Interrogé par l'Agence France Presse qui lui demandait si le Français allait être exécuté avec les huit autres étrangers et l’Indonésien condamnés à mort pour trafic de drogues, le porte-parole du parquet de Jakarta a répondu « non » et a précisé : « Dix condamnés figuraient sur la liste initiale, mais le Français Serge Atlaoui a été retiré au dernier moment. »
La veille, des signes faisaient pressentir cette annonce. Contrairement aux autres délégations diplomatiques, l’ambassade de France à Jakarta n’a pas été convoquée au complexe pénitentiaire de Nusakamgangan où sont détenus Serge Atlaoui et les autres étrangers condamnés à mort. Plus encourageant encore, Serge Atlaoui n’a pas été placé en isolement comme l’exige la procédure avant toute exécution. Il n’a pas non plus reçu de notification indiquant la date de son exécution.
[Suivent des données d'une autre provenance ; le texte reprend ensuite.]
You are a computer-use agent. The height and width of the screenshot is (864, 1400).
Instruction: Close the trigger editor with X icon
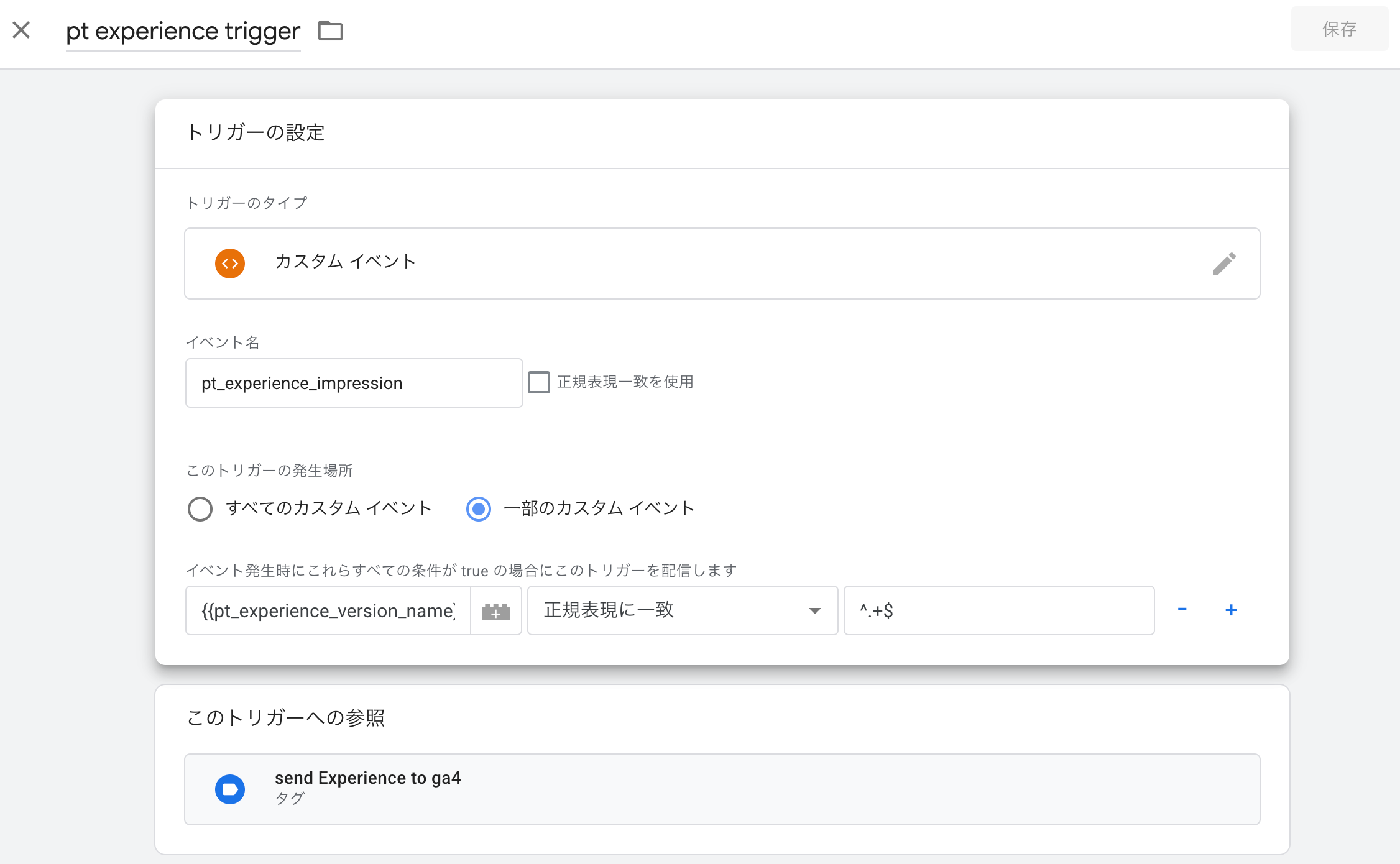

La situation hautement politique

Pour Raphaël Chenuil-Hazan, directeur de l’association française Ensemble contre la peine de mort, qui co-organisait ce 25 avril un rassemblement à Paris en solidarité avec Serge Atlaoui et les autre condamnés à mort en Indonésie, « l’espoir continue. Il faut rester mobiliser. » Désormais, l’affaire Serge Atlaoui n’est plus juridique. « La situation est devenue hautement politique, analyse Raphaël Chenuil- Hazan. La vie de Serge Atlaoui dépend du président indonésien. Il peut encore lui accorder sa grâce. »
Mais jusqu’à présent, le président indonésien Joko Widodo, qui jouit d’une forte popularité dans son pays, s’est montré intransigeant. Elu l'été dernier, il a fait de la lutte contre les stupéfiants l'une de ses principales batailles et l'a démontré en décidant, dès son arrivée au pouvoir, de rejeter toutes les demandes de grâce de condamnés à mort pour drogue. Néanmoins, les pressions diplomatiques qu’exerce depuis quelques semaines la France peuvent peser, bien que la marge de manoeuvre soit maigre. L’Indonésie ne dépend nullement de l’assistance française, l’Hexagone n’étant que son 18e partenaire commercial.
Iniquités dans la procédure

Par contre, le dossier Atlaoui compte de nombreuses contradictions et iniquités qui ne font pas honneur à la justice indonésienne. Soudeur professionnel, Serge Atlaoui a été embauché pour faire des travaux dans une usine qu’il croyait faite pour produire de l’acrylique. Arrêté lors d’une descente de police en novembre 2005, il comprend alors qu’il participait sans le vouloir et sans le savoir au développement d’un laboratoire clandestin d’ecstasy. La justice indonésienne le condamne à perpétuité en première instance, puis en appel. Sur recours du parquet général, c’est la Cour suprême qui, en 2007, le condamne à mort sans autoriser aucun témoin à la barre.
Depuis des recours ont été tentés. Mais jamais les juges de la Cour suprême n’ont jugé nécessaire de réviser le procès du soudeur français. En revanche, comme l’indique son avocat français Richard Sedillot sur le site d’ECPM, « le même recours, introduit par le principal condamné du dossier, le propriétaire de l'usine, fait l'objet d'un examen attentif depuis 18 mois ». Deux traitements forts différents qui donnent à voir une justice à deux vitesses.
« C'est une politique populiste qui est aujourd'hui pratiquée en Indonésie, renchérit le directeur d'ECPM. Qui vise à faire croire à la population indonésienne qu’on réglera le problème de la drogue par la peine de mort et en particulier par l’exécution d’étrangers. Une manière de dire que le mal vient de l’étranger et de ne pas assumer la réalité. »
Dans ce contexte, le sort de Serge Atlaoui reste très incertain. Si sa peine est appliquée, il deviendra un sombre symbole : le premier Français exécuté depuis l'abolition, en 1981, de la peine de mort en France.